This essay will argue, from a liberal standpoint, that multicultural societies should not institutionalise a form of group recognition. It will critically analyse the arguments made for the institutionalisation of group recognition and find them to be inadequate. Firstly it will consider the idea that all cultures and value systems deserve equal recognition. It will be argued that, in light of the fact that different cultures often have directly conflicting values; the idea that all cultures deserve equal recognition is authoritarian, unjust and logically inconsistent. The essay will then consider the argument that cultures should be preserved and argue that this largely suffers from the same problems. Furthermore cultural preservation can have a damaging effect on the members within particular cultures who do not wish to see their cultures preserved, as in the case with women in patriarchal cultures. The essay will then consider Will Kymlicka’s attempt to solve this problem by arguing for the recognition of cultures that can be accommodated into the liberal framework, and the rejection of those that cannot. It will be argued that his distinction between internal restrictions and external protections is insufficient because the line between them is not clear enough. The essay will then argue that the focus on group recognition assumes the existence of distinct cultural groups; however the reality is not as black and white as this makes it seem. It will be argued that the focus on the relationship between groups causes proponents of group recognition to ignore the differences within groups. This is dangerous because it empowers certain voices (the people that are seen to represent particular communities) and silences others (those who do not fit with the traditional view of their particular culture. Finally, it will be argued that the institutionalisation of group recognition can lead to increased hostility as different cultures compete for recognition. This ‘divide and rule’ situation benefits those who wish to maintain the status quo.

The idea that all value systems deserve equal recognition is based on the view that all such systems are equally valid. The proponent of group recognition, Tariq Madood, argues that people of ethnic minority communities should not have to ‘hide or apologise for [their] origins’ and that others should be required to respect their cultural backgrounds (Modood 2003 p.5). However it is difficult to see how a society can recognise all cultures simultaneously, when many cultural values directly conflict with each other. For example, a homosexual man is unlikely to respect Christians who believe in the inherent immorality of his sexuality. Likewise, an atheist feminist is unlikely to respect Muslims who believe she should cover her face in public. The idea that one should respect a culture whose values they completely disagree with is coercive and, as Brian Barry puts it, would require ‘a great deal of encouragement from the Politically Correct Thought Police’ (Barry 2001 p.271). People have the right to believe and argue that homosexuality is immoral, and that women should cover their faces in public, they are protected (at least in theory) by freedom of speech and expression in liberal societies. However they do not deserve respect for such beliefs simply because they are informed by cultural values.  A society that requires a homosexual to respect the views of those who believe his sexuality makes him immoral does not seem like a just society. Moreover there are people who believe that the culture, religion, or race they belong to is superior to all others – for example, the Ku Klux Klan and certain black power movements. The idea that all cultures are equal and deserve equal recognition – even cultures that promote inequality between cultures – is logically inconsistent (Barry 2001 pp.11-12).

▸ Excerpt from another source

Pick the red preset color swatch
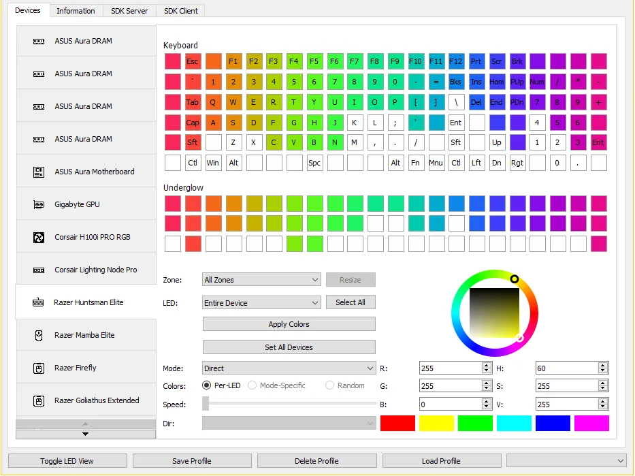The width and height of the screenshot is (635, 476). 397,423
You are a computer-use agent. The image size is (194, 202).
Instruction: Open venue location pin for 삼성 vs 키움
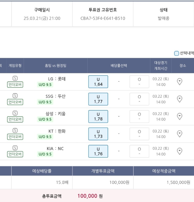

Furthermore Madood goes on to claim that not only should we respect different cultures (even if we find them intolerant and illiberal), we should also ‘adapt public attitudes and arrangements so that the heritage they represent is encouraged rather than contemptuously expect them to wither away’ (Modood 2003 p.5). For Madood then, culture is a good in and of itself. It is important to adapt institutions in a way that preserves different cultures. The liberal philosopher Brian Barry refers to attempts to actively preserve a culture as ‘self-conscious traditionalism’ (Barry 2001 p.259). Unselfconscious traditionalism, in contrast, is the organic tendency of cultural behaviours to be repeated over time. Over time, as Barry notes, ‘cultural drift’ will occur and ‘unselfconscious traditionalists will tend to perpetuate the modification, along with the rest of the culture (Barry 2001 p.259). The idea that cultures should be preserved simply because they are cultures is a relatively new idea (Habermas 1994 p.132) and rightly bears problematisation. As noted above, different cultures often have values that directly conflict with each other. People from opposing cultures might argue for the preservation of their own culture while at the same time arguing for the destruction of another.

However a more serious issue arises when we look past the effect of cultural preservation on the relationship between different groups in society. The idea that cultures should be preserved through adapting ‘public attitudes and arrangements’ can have damaging implications for members of the particular cultures in question. Problems arise if people considered to be a member of a particular culture do not want that culture to be preserved. For example, Susan Okin writes about the effect of multiculturalism on women in minority cultures. After observing that most cultures, even liberal democratic ones, are patriarchal to some extent (Okin 1999 pp.12-13) she argues that:

“In the case of a more patriarchal minority culture in the context of a less patriarchal majority culture, no argument can be made on the basis of self-respect or freedom that the female members of the culture have a clear interest in its preservation” (Okin 1999 p.22)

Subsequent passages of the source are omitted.